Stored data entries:
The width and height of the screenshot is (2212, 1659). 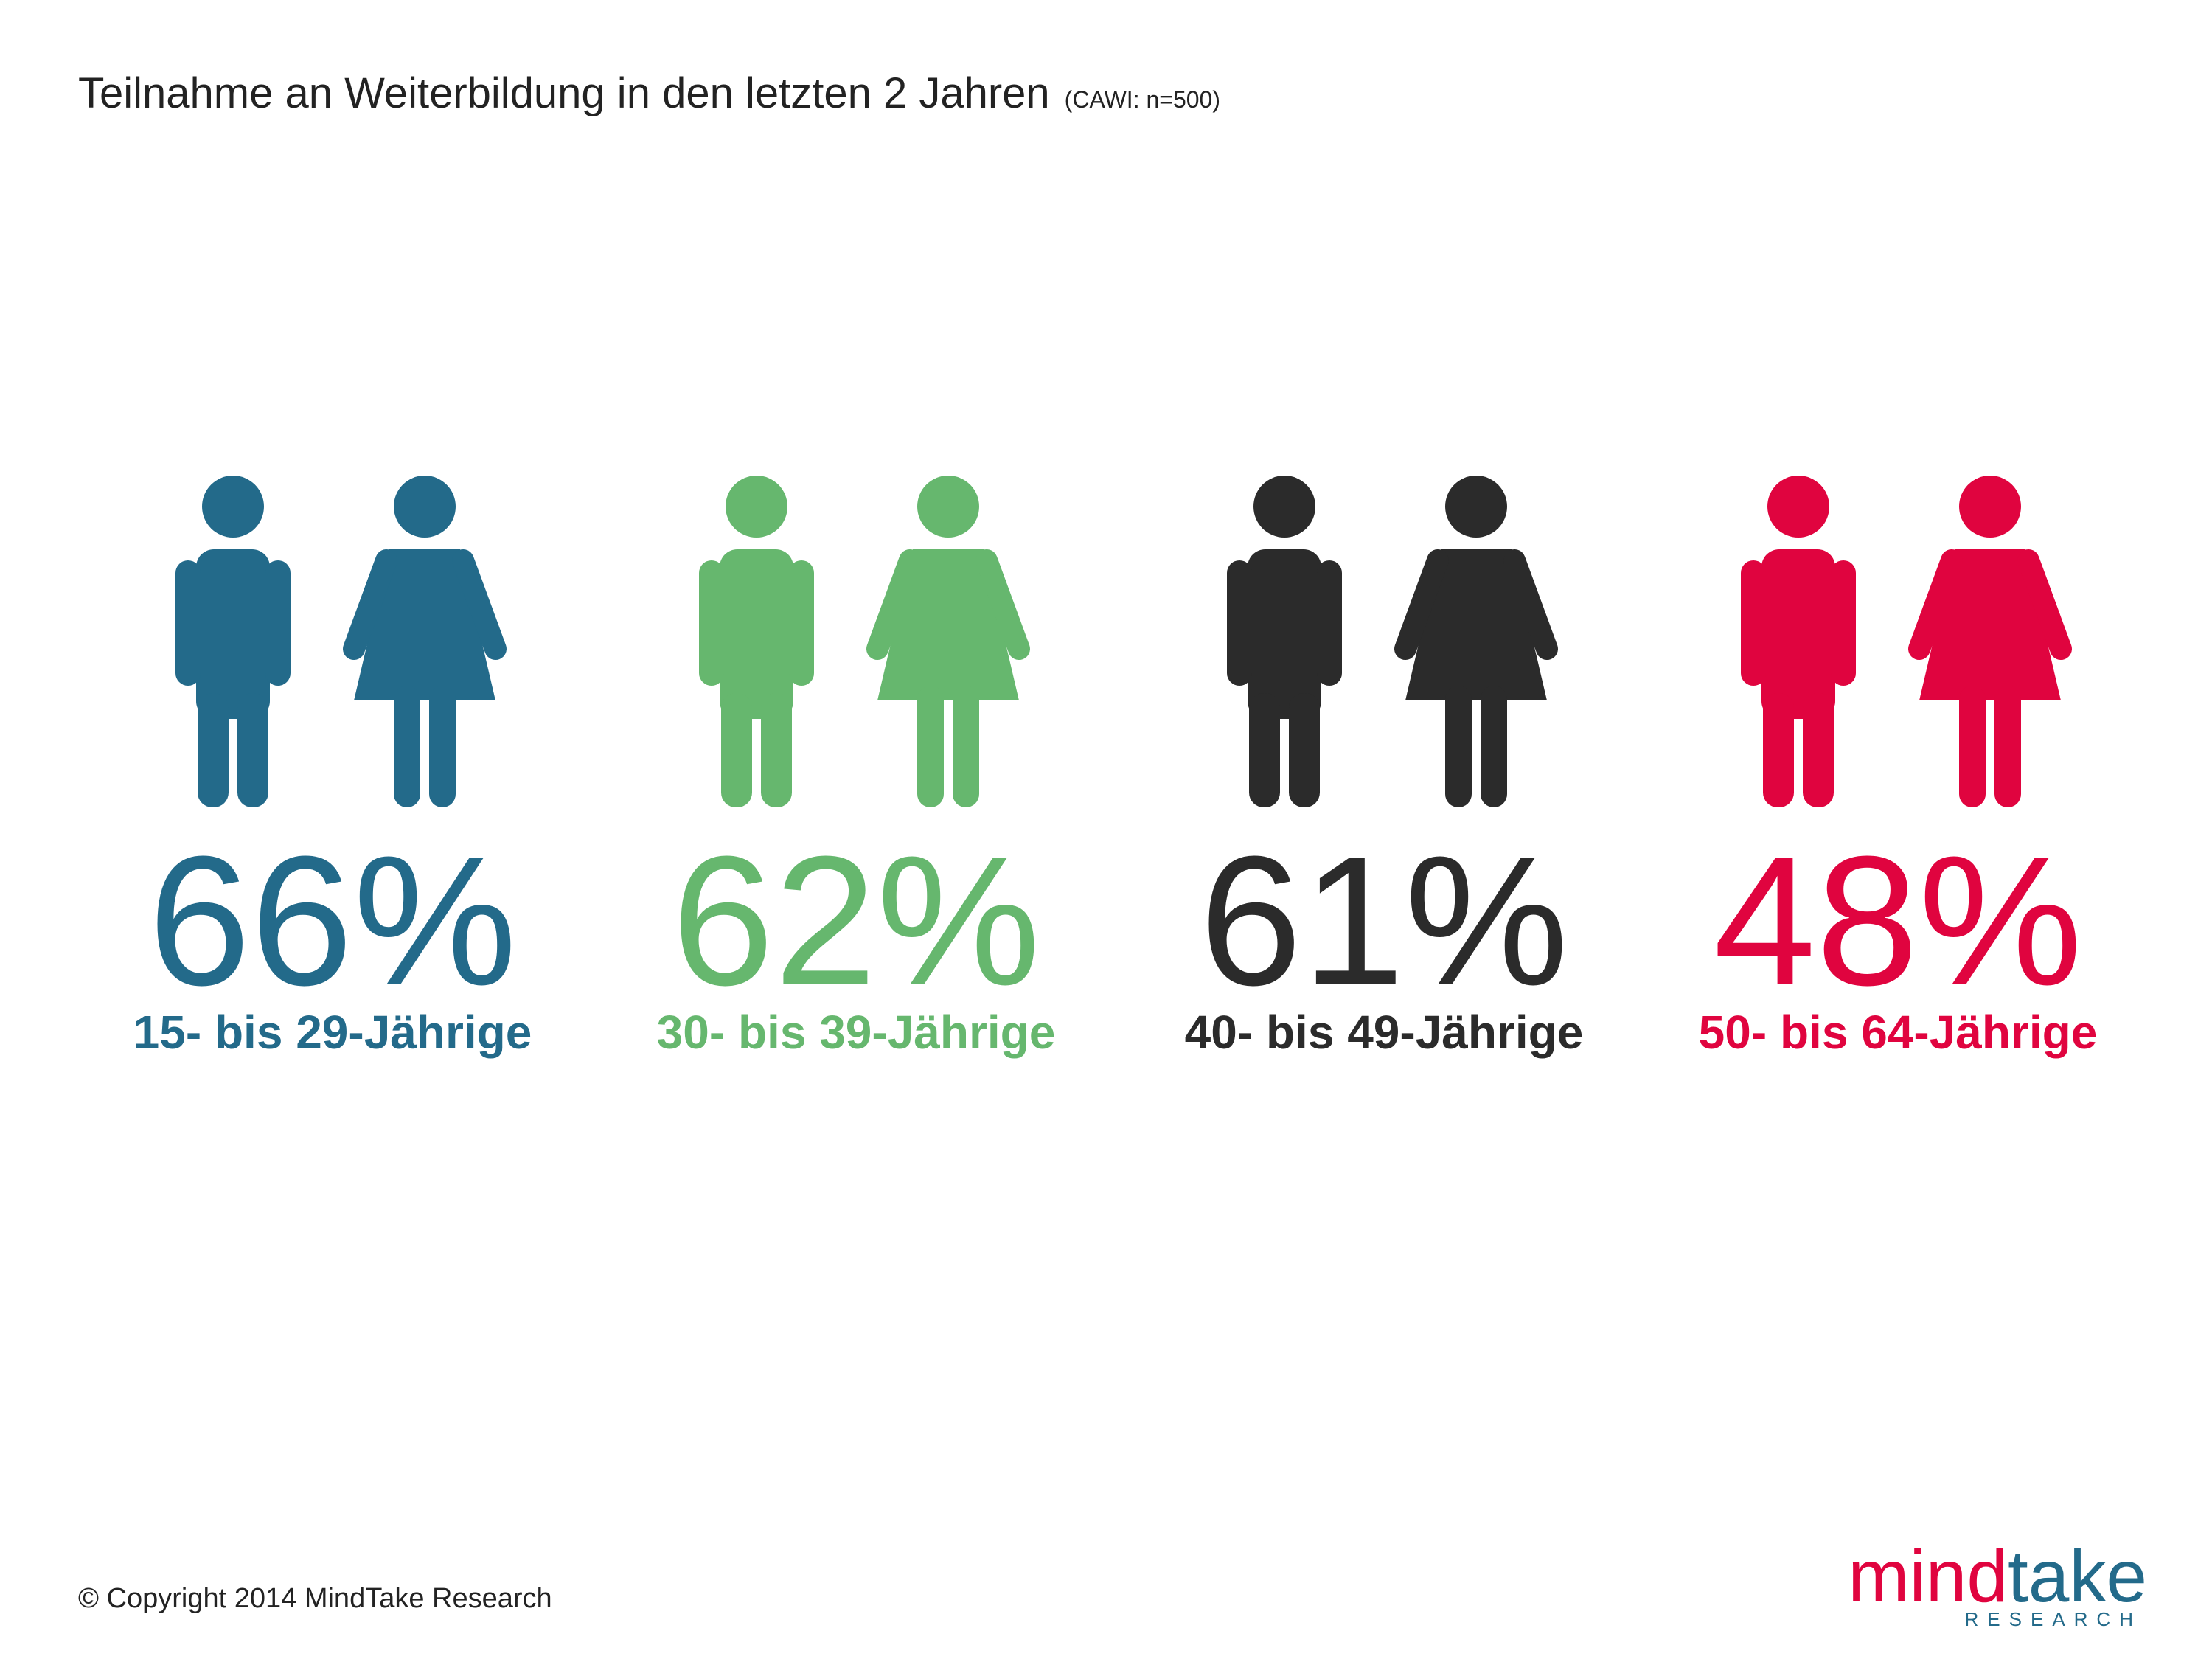 What do you see at coordinates (856, 1032) in the screenshot?
I see `category-label: 30- bis 39-Jährige` at bounding box center [856, 1032].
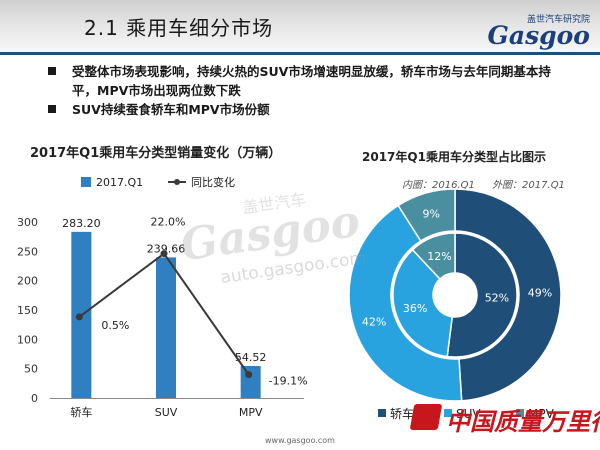 The image size is (600, 450). Describe the element at coordinates (166, 412) in the screenshot. I see `x-tick-label: SUV` at that location.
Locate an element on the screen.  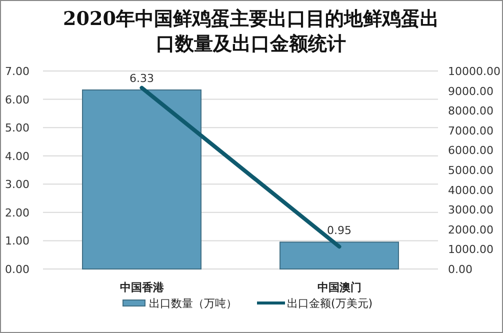
y2-tick-label: 3000.00 is located at coordinates (471, 210).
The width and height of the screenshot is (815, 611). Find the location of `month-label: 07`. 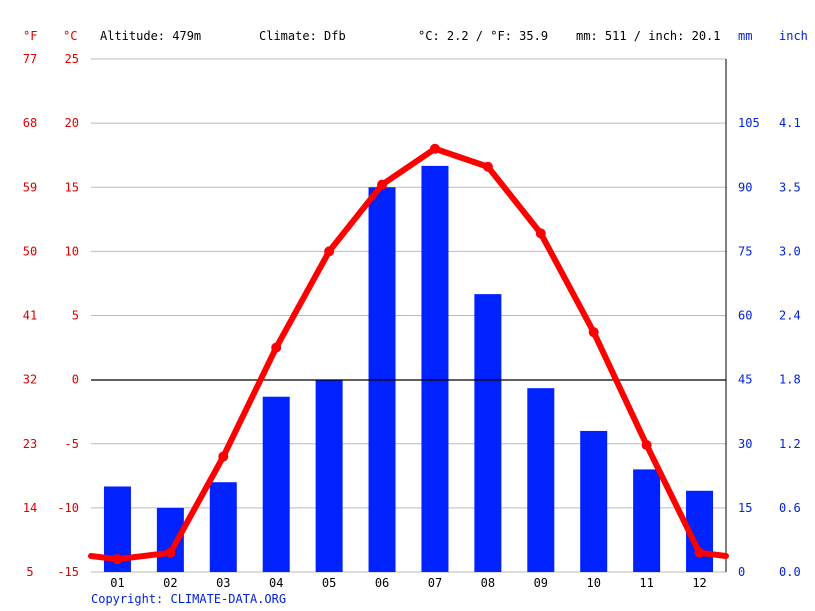

month-label: 07 is located at coordinates (435, 583).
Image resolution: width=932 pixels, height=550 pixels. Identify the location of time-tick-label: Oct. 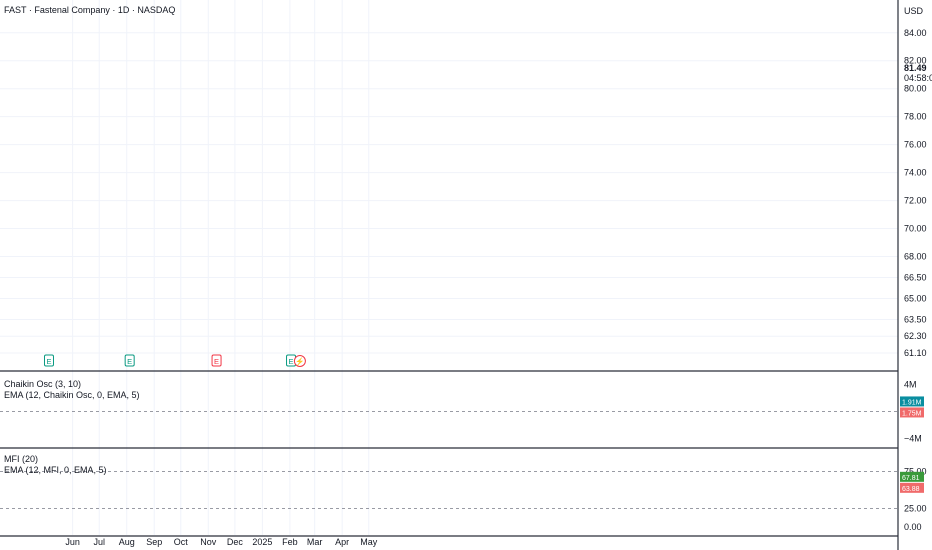
(182, 542).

TASK DETAILS
Write out the records word for word, starting with the line that contains "The width and height of the screenshot is (815, 611)." and going on through the end of the records. Leave the pictures out of your copy.

THE COMPLETED TASK
The width and height of the screenshot is (815, 611). Find the location of `month-label: 07`. 

month-label: 07 is located at coordinates (435, 583).
Image resolution: width=932 pixels, height=550 pixels. Identify the location of time-tick-label: Oct. 
(182, 542).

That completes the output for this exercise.